Au détour d'une rue. 26/04/2018

• Chapitre II :
 

 
 
Elle mordillait le bouchon de son style bleu, comme si cela pouvait l'aider à se concentrer. Elle avait beau adorer son travail, Juvia avait vraiment du mal à retenir toutes ces familles de médicaments, avec leurs contre indications, leurs effets secondaires et sans oublier les interactions médicamenteuses... C'était juste surhumain d'enregistrer tout cela. La jeune apprentie s'affaissa au fond de son siège en laissant s'échapper un long soupir. Elle avait la tête dans les bouquins depuis déjà deux longues heures, elle pouvait s'arrêter là pour ce soir. Ce qu'il lui fallait, c'était une bonne douche bien chaude pour se détendre un peu.

Fatiguée, elle se déshabilla en laissant ses vêtements joncher sur le sol, et fila dans sa salle de bain. Lorsque la température de l'eau fut idéale, elle se glissa sous la douche et laissa le jet de la pomme s'écraser sur sa peau, et l'eau ruisseler le long de son corps. C'était si agréable. Juvia pouvait rester là pendant des heures, sans bouger. Malheureusement, son bidon d'eau chaude était bien trop petit pour cela ! La bleutée laissait son esprit vagabonder. Parfois, elle se surprenait même à rire toute seule en repensant aux bêtises que pouvaient raconter ses collègues à longueur de journée. Juvia s'entendait particulièrement bien avec la petite Levy. 

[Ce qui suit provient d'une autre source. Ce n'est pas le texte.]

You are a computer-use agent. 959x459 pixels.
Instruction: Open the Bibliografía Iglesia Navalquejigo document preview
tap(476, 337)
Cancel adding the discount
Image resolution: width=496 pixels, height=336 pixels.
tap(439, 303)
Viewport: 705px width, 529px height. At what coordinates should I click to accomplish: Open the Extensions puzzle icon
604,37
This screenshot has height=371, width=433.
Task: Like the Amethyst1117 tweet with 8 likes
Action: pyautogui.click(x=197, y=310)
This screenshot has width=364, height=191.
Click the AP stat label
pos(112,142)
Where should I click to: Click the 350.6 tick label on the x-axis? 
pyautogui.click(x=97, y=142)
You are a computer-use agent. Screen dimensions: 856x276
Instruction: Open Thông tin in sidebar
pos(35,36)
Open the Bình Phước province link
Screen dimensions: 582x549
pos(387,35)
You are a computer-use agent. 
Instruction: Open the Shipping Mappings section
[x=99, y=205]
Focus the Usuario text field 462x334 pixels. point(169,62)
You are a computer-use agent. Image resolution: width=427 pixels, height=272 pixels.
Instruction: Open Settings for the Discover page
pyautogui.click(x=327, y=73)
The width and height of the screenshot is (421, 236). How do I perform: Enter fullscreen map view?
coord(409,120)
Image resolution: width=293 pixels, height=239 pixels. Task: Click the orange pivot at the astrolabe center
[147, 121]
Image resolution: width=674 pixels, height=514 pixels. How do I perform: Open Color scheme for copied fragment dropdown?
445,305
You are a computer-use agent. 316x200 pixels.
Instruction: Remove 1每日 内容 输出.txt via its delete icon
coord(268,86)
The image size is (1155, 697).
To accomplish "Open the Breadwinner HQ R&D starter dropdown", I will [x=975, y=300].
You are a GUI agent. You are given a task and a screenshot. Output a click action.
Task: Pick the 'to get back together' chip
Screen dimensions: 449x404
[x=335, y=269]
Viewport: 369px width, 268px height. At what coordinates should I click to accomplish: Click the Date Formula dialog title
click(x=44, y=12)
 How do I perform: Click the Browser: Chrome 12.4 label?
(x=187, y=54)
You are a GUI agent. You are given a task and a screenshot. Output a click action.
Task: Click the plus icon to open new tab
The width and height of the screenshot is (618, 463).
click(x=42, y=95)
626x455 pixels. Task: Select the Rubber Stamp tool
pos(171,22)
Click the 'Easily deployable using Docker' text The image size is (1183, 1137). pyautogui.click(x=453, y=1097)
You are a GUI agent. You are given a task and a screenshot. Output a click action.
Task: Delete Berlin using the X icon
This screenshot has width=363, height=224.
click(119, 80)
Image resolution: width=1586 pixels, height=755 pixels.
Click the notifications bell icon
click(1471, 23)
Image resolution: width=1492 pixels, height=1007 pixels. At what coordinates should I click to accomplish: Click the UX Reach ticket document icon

Celle-ci avait les cheveux bleus, tout comme Juvia, mais ils étaient bien plus courts et plus crépus. Levy était toute nouvelle dans le métier aussi, mais elle était aussi douée que les préparatrices qui avaient des années d'expérience. La petite bleutée, de part son intelligence et sa vocation pour ce métier, avait décidé de prendre Juvia sous son aile pour la former. Ce duo fonctionna à merveille dès le premier jour, car au delà de leurs cheveux bleus en commun, les deux jeunes femmes avaient d'autres centres d'intérêt identiques, comme la lecture, le sport, et les garçons. Levy avait eu un léger coup de foudre pour le garagiste du coin : Gajeel. Il s'était parlés qu'une fois, donc tout comme Juvia et son banquier, Levy et le garagiste n'était qu'un doux fantasme.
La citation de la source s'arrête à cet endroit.